**PROBLEMS TO WORK ON:**
(A) Return the passage of the bone broth text starting at "So, now that" and ending at "to 6 months.", copied word for word.
(B) Write the next part of the piece on pressure-cooker bone broth, picking up after its final sentence.
** EXCERPT TO READ follows **
Bone broth is definitely having a moment right now and for good reason. Its super nourishing, cheap to make and can be used as the base for a zillion of your favorite wintertime soups and stews. To make this magical brew, you simmer together bones, aromatic veggies and herbs just as you would with regular broth — but with bone broth, you let it cook so long (usually 8 hours or more) that the bones actually start breaking down and release protein, minerals and gelatin into the broth to create an immunity boosting wonder-food. But lets not let that long cooking time be a barrier. Its 2017 y’all and we’ve got technology! My Easy Roast Chicken Bone Broth can be made in a pressure cooker in just two hours. In fact, its so easy to do, I’ve made three batches just the last few weeks. It started with our Thanksgiving turkey carcass. Then I took on a recipe development project for a client that called for quite a bit of grocery store rotisserie chicken. Every time I bought one, I threw the leftover bones in my pressure cooker with a pile of onions, carrots and celery. Then I added some apple cider vinegar (acid helps break down the bones, you could also use wine), bay leaves, peppercorns and some fresh herbs. Next you just set the cooker to 2 hours (120 minutes) on high pressure and let it go to work. When its done, strain the broth through a mesh sieve and you’re left with 3 full quarts of brothy goodness.
So, now that you’ve got all this broth, what do you do next? Well, first off, one of the most important things I learned in culinary school about broth handling is the food safety element. You want to cool this stuff down rapidly before putting it in the fridge or freezer. This usually means sticking your jars in an ice bath for a little bit (either fill your kitchen sink with ice and water or, if its super cold where you live, stick it out in the snow for a bit). Then transfer to the fridge for up to 5 days or the freezer for up to 6 months.
** End of EXCERPT TO READ **
** COLLECTED DATA follows **
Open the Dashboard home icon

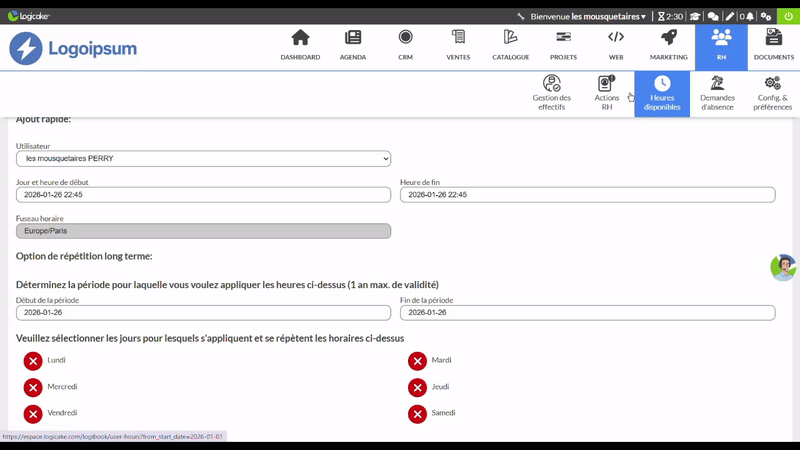point(300,44)
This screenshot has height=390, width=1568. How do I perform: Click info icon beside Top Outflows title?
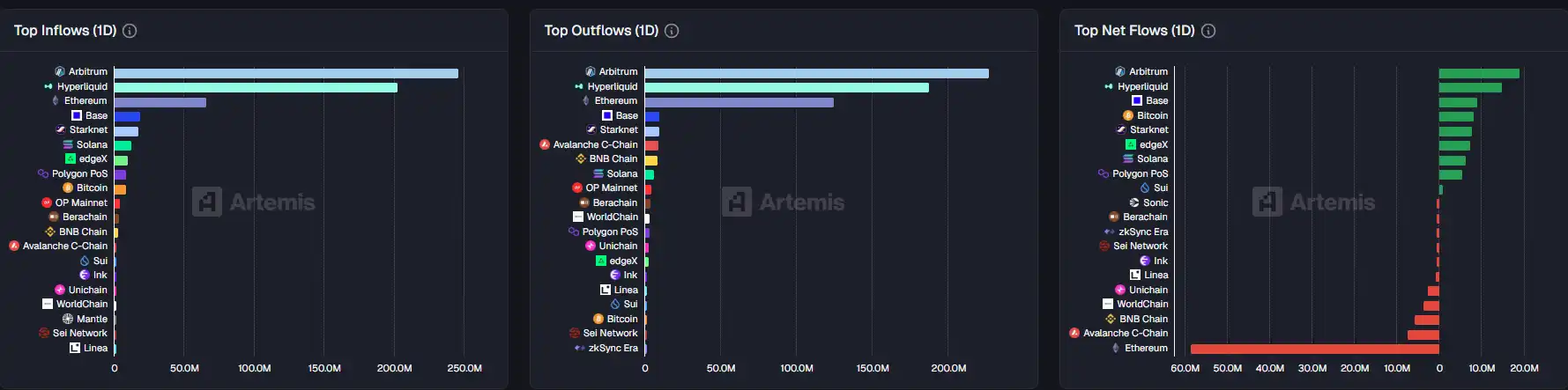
** End of COLLECTED DATA **
**EXPECTED RESPONSES:**
(A)
So, now that you’ve got all this broth, what do you do next? Well, first off, one of the most important things I learned in culinary school about broth handling is the food safety element. You want to cool this stuff down rapidly before putting it in the fridge or freezer. This usually means sticking your jars in an ice bath for a little bit (either fill your kitchen sink with ice and water or, if its super cold where you live, stick it out in the snow for a bit). Then transfer to the fridge for up to 5 days or the freezer for up to 6 months.

(B)
If you’re feeling under the weather you can sip this stuff like tea, or, just use it in any recipes that call for chicken broth. It makes the best chicken soup EVA! It really adds richness to chicken noodle.
If you’re feeling a cold coming on (or want to prevent one), check out my recipe for Bone Broth Chicken Soup with Turmeric and Kale over at The Inspired Home. This stuff is SOOOO good and SOOOOO good for you. Max and I have been sharing a cold back and forth the last few weeks and I swear this is what finally helped us bounce back. Instead of noodles, I used whole grain farro, plus I added chopped kale and some ground turmeric (another trendy superfood) for an antioxidant boost (it also gave the soup this gorgeous golden color). My mom was over this past weekend and said it was one of the best soups she’s ever had.
No matter how you use it though, bone broth is an awesome addition to your winter pantry. Be sure to save those chicken or turkey bones through the holidays and make a resolution to get a big pot of Easy Roast Chicken Bone Broth started on New Years Day. Its guaranteed to help you start 2018 off strong.
Pressure Cooker Easy Roast Chicken Bone Broth
Makes 3 Quarts
Bones from one whole, roast chicken (or turkey), most meat removed
1 large onion, peeled and sliced in half
2 medium carrots, cut in half
3 stalks of celery, cut in half
2 tablespoons apple cider vinegar
4 or 5 sprigs fresh thyme
2 bay leaves
4 or 5 peppercorns
1 tablespoon kosher salt (optional)
- Put bones, vegetables, vinegar, herbs and spices into the bowl of an electric pressure cooker or Instant Pot. Add water until pot is 2/3rds full.
- Lock the lid on the pot and seal the valve for pressure cooking. If using an Instant Pot, select the “Soup” setting and manually set the time for 120 minutes. If using another brand of pot, select “Low Pressure” for 120 minutes.
- After 2 hours, let the pot depressurize naturally.
- Release the lid and strain the broth through a mesh sieve and pour the broth into jars. Discard the bones, veggies and herbs. Place broth in an ice bath to cool, then transfer containers to refrigerator or freezer until ready to use.